*Given instruction*
Return all of the following records verbatim, line for line.

─── Information shown ───

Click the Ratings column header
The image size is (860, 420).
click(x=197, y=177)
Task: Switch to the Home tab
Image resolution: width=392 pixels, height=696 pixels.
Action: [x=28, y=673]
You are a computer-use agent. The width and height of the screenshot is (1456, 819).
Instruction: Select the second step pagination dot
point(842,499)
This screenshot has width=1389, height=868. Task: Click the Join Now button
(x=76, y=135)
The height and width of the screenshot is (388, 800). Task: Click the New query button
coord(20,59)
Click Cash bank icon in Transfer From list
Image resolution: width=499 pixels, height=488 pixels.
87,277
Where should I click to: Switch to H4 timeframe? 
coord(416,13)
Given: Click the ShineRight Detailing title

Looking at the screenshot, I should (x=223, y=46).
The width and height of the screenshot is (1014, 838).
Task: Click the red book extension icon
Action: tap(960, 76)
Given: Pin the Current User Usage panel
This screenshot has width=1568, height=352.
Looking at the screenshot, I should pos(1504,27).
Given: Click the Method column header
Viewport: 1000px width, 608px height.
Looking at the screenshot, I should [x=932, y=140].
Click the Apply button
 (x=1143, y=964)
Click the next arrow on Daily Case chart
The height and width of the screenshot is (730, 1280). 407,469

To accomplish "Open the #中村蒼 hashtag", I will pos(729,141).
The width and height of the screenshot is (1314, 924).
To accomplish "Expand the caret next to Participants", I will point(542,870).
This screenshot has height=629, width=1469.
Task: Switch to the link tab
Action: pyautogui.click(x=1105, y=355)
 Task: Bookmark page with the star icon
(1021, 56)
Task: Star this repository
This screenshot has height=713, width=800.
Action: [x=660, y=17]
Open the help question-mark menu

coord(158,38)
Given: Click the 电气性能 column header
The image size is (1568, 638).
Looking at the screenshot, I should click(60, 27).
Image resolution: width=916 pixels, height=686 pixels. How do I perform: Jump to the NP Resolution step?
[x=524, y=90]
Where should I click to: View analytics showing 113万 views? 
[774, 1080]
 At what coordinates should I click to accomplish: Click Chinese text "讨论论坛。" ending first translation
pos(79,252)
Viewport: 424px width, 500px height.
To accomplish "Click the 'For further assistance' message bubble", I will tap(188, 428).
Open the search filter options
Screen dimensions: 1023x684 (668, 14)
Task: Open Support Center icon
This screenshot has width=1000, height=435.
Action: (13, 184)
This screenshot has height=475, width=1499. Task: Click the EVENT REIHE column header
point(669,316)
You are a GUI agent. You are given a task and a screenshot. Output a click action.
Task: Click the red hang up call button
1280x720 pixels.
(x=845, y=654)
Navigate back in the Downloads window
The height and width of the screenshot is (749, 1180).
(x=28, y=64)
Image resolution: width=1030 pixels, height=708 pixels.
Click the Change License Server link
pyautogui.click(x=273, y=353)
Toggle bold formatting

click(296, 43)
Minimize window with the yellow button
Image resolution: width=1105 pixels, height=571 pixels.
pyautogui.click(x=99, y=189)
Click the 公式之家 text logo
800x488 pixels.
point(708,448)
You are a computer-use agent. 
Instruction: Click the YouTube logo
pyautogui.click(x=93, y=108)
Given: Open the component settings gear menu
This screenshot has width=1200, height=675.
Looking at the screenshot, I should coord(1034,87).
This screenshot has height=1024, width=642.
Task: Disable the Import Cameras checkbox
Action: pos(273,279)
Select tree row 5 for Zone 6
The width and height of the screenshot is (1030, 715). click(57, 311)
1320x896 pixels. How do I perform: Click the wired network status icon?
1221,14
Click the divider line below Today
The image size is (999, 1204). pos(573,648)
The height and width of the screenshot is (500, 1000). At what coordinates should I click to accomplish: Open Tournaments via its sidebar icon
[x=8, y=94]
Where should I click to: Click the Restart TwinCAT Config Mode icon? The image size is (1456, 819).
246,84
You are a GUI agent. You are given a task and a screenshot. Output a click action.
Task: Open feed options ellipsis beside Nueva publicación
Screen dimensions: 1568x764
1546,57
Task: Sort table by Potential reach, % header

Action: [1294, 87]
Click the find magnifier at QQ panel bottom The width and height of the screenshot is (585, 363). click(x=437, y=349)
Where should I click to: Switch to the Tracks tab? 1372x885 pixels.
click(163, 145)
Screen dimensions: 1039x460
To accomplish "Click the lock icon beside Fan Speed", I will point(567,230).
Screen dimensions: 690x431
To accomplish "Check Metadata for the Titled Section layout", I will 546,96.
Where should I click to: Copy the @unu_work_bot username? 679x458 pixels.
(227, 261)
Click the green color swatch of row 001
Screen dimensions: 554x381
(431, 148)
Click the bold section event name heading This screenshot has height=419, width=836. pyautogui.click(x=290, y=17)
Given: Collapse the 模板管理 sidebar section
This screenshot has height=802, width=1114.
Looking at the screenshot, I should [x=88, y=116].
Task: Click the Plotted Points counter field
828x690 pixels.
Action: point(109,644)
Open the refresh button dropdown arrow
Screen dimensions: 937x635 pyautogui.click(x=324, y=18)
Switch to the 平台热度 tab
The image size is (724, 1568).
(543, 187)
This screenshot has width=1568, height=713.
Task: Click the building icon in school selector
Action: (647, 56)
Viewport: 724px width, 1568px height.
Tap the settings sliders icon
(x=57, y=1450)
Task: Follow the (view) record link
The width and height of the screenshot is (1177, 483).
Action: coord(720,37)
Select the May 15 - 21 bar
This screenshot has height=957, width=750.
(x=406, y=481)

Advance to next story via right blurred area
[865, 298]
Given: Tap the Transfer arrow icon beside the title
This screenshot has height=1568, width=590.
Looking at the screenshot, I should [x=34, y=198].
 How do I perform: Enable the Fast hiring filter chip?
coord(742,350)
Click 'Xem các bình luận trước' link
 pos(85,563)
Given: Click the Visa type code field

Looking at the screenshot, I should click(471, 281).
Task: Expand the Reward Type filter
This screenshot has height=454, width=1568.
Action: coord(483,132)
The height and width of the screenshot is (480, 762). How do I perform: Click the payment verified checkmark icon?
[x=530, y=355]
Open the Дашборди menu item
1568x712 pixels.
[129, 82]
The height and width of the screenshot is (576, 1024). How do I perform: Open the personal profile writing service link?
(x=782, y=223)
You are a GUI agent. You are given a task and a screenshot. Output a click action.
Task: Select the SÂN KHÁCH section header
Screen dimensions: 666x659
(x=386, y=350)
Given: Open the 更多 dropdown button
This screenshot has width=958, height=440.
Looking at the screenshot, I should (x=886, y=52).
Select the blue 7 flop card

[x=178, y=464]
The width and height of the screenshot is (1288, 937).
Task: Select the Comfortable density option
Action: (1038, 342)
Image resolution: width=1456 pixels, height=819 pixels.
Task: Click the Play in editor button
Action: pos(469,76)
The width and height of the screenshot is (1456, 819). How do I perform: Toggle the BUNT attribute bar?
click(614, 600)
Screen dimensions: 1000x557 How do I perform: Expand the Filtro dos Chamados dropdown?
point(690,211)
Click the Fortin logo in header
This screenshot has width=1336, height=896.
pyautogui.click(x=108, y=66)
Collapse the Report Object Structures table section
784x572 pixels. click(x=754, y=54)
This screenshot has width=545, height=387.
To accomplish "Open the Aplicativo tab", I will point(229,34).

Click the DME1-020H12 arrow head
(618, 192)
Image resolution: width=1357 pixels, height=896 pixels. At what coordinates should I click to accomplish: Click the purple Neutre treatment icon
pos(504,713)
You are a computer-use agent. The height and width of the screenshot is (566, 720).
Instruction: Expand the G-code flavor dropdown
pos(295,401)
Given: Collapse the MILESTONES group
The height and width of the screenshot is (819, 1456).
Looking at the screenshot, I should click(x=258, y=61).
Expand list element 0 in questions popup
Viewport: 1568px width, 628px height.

───

*In response*
Click the Ratings column header
The image size is (860, 420).
click(x=197, y=177)
Task: Switch to the Home tab
Image resolution: width=392 pixels, height=696 pixels.
Action: [x=28, y=673]
You are a computer-use agent. The width and height of the screenshot is (1456, 819).
Instruction: Select the second step pagination dot
point(842,499)
This screenshot has width=1389, height=868. Task: Click the Join Now button
(x=76, y=135)
The height and width of the screenshot is (388, 800). Task: Click the New query button
coord(20,59)
Click Cash bank icon in Transfer From list
Image resolution: width=499 pixels, height=488 pixels.
87,277
Where should I click to: Switch to H4 timeframe? 
coord(416,13)
Given: Click the ShineRight Detailing title

Looking at the screenshot, I should (x=223, y=46).
The width and height of the screenshot is (1014, 838).
Task: Click the red book extension icon
Action: tap(960, 76)
Given: Pin the Current User Usage panel
This screenshot has width=1568, height=352.
Looking at the screenshot, I should pos(1504,27).
Given: Click the Method column header
Viewport: 1000px width, 608px height.
Looking at the screenshot, I should [x=932, y=140].
Click the Apply button
 (x=1143, y=964)
Click the next arrow on Daily Case chart
The height and width of the screenshot is (730, 1280). 407,469

To accomplish "Open the #中村蒼 hashtag", I will pos(729,141).
The width and height of the screenshot is (1314, 924).
To accomplish "Expand the caret next to Participants", I will point(542,870).
This screenshot has height=629, width=1469.
Task: Switch to the link tab
Action: pyautogui.click(x=1105, y=355)
 Task: Bookmark page with the star icon
(1021, 56)
Task: Star this repository
This screenshot has height=713, width=800.
Action: [x=660, y=17]
Open the help question-mark menu

coord(158,38)
Given: Click the 电气性能 column header
The image size is (1568, 638).
Looking at the screenshot, I should click(60, 27).
Image resolution: width=916 pixels, height=686 pixels. How do I perform: Jump to the NP Resolution step?
[x=524, y=90]
Where should I click to: View analytics showing 113万 views? 
[774, 1080]
 At what coordinates should I click to accomplish: Click Chinese text "讨论论坛。" ending first translation
pos(79,252)
Viewport: 424px width, 500px height.
To accomplish "Click the 'For further assistance' message bubble", I will tap(188, 428).
Open the search filter options
Screen dimensions: 1023x684 (668, 14)
Task: Open Support Center icon
This screenshot has width=1000, height=435.
Action: (13, 184)
This screenshot has height=475, width=1499. Task: Click the EVENT REIHE column header
point(669,316)
You are a GUI agent. You are given a task and a screenshot. Output a click action.
Task: Click the red hang up call button
1280x720 pixels.
(x=845, y=654)
Navigate back in the Downloads window
The height and width of the screenshot is (749, 1180).
(x=28, y=64)
Image resolution: width=1030 pixels, height=708 pixels.
Click the Change License Server link
pyautogui.click(x=273, y=353)
Toggle bold formatting

click(296, 43)
Minimize window with the yellow button
Image resolution: width=1105 pixels, height=571 pixels.
pyautogui.click(x=99, y=189)
Click the 公式之家 text logo
800x488 pixels.
point(708,448)
You are a computer-use agent. 
Instruction: Click the YouTube logo
pyautogui.click(x=93, y=108)
Given: Open the component settings gear menu
This screenshot has width=1200, height=675.
Looking at the screenshot, I should coord(1034,87).
This screenshot has height=1024, width=642.
Task: Disable the Import Cameras checkbox
Action: pos(273,279)
Select tree row 5 for Zone 6
The width and height of the screenshot is (1030, 715). click(57, 311)
1320x896 pixels. How do I perform: Click the wired network status icon?
1221,14
Click the divider line below Today
The image size is (999, 1204). pos(573,648)
The height and width of the screenshot is (500, 1000). At what coordinates should I click to accomplish: Open Tournaments via its sidebar icon
[x=8, y=94]
Where should I click to: Click the Restart TwinCAT Config Mode icon? The image size is (1456, 819).
246,84
You are a GUI agent. You are given a task and a screenshot. Output a click action.
Task: Open feed options ellipsis beside Nueva publicación
Screen dimensions: 1568x764
1546,57
Task: Sort table by Potential reach, % header

Action: [1294, 87]
Click the find magnifier at QQ panel bottom The width and height of the screenshot is (585, 363). click(x=437, y=349)
Where should I click to: Switch to the Tracks tab? 1372x885 pixels.
click(163, 145)
Screen dimensions: 1039x460
To accomplish "Click the lock icon beside Fan Speed", I will point(567,230).
Screen dimensions: 690x431
To accomplish "Check Metadata for the Titled Section layout", I will 546,96.
Where should I click to: Copy the @unu_work_bot username? 679x458 pixels.
(227, 261)
Click the green color swatch of row 001
Screen dimensions: 554x381
(431, 148)
Click the bold section event name heading This screenshot has height=419, width=836. pyautogui.click(x=290, y=17)
Given: Collapse the 模板管理 sidebar section
This screenshot has height=802, width=1114.
Looking at the screenshot, I should [x=88, y=116].
Task: Click the Plotted Points counter field
828x690 pixels.
Action: point(109,644)
Open the refresh button dropdown arrow
Screen dimensions: 937x635 pyautogui.click(x=324, y=18)
Switch to the 平台热度 tab
The image size is (724, 1568).
(543, 187)
This screenshot has width=1568, height=713.
Task: Click the building icon in school selector
Action: (647, 56)
Viewport: 724px width, 1568px height.
Tap the settings sliders icon
(x=57, y=1450)
Task: Follow the (view) record link
The width and height of the screenshot is (1177, 483).
Action: coord(720,37)
Select the May 15 - 21 bar
This screenshot has height=957, width=750.
(x=406, y=481)

Advance to next story via right blurred area
[865, 298]
Given: Tap the Transfer arrow icon beside the title
This screenshot has height=1568, width=590.
Looking at the screenshot, I should [x=34, y=198].
 How do I perform: Enable the Fast hiring filter chip?
coord(742,350)
Click 'Xem các bình luận trước' link
 pos(85,563)
Given: Click the Visa type code field

Looking at the screenshot, I should click(471, 281).
Task: Expand the Reward Type filter
This screenshot has height=454, width=1568.
Action: coord(483,132)
The height and width of the screenshot is (480, 762). How do I perform: Click the payment verified checkmark icon?
[x=530, y=355]
Open the Дашборди menu item
1568x712 pixels.
[129, 82]
The height and width of the screenshot is (576, 1024). How do I perform: Open the personal profile writing service link?
(x=782, y=223)
You are a GUI agent. You are given a task and a screenshot. Output a click action.
Task: Select the SÂN KHÁCH section header
Screen dimensions: 666x659
(x=386, y=350)
Given: Open the 更多 dropdown button
This screenshot has width=958, height=440.
Looking at the screenshot, I should (x=886, y=52).
Select the blue 7 flop card

[x=178, y=464]
The width and height of the screenshot is (1288, 937).
Task: Select the Comfortable density option
Action: (1038, 342)
Image resolution: width=1456 pixels, height=819 pixels.
Task: Click the Play in editor button
Action: pos(469,76)
The width and height of the screenshot is (1456, 819). How do I perform: Toggle the BUNT attribute bar?
click(614, 600)
Screen dimensions: 1000x557 How do I perform: Expand the Filtro dos Chamados dropdown?
point(690,211)
Click the Fortin logo in header
This screenshot has width=1336, height=896.
pyautogui.click(x=108, y=66)
Collapse the Report Object Structures table section
784x572 pixels. click(x=754, y=54)
This screenshot has width=545, height=387.
To accomplish "Open the Aplicativo tab", I will point(229,34).

Click the DME1-020H12 arrow head
(618, 192)
Image resolution: width=1357 pixels, height=896 pixels. At what coordinates should I click to accomplish: Click the purple Neutre treatment icon
pos(504,713)
You are a computer-use agent. The height and width of the screenshot is (566, 720).
Instruction: Expand the G-code flavor dropdown
pos(295,401)
Given: Collapse the MILESTONES group
The height and width of the screenshot is (819, 1456).
Looking at the screenshot, I should click(x=258, y=61).
Expand list element 0 in questions popup
Viewport: 1568px width, 628px height.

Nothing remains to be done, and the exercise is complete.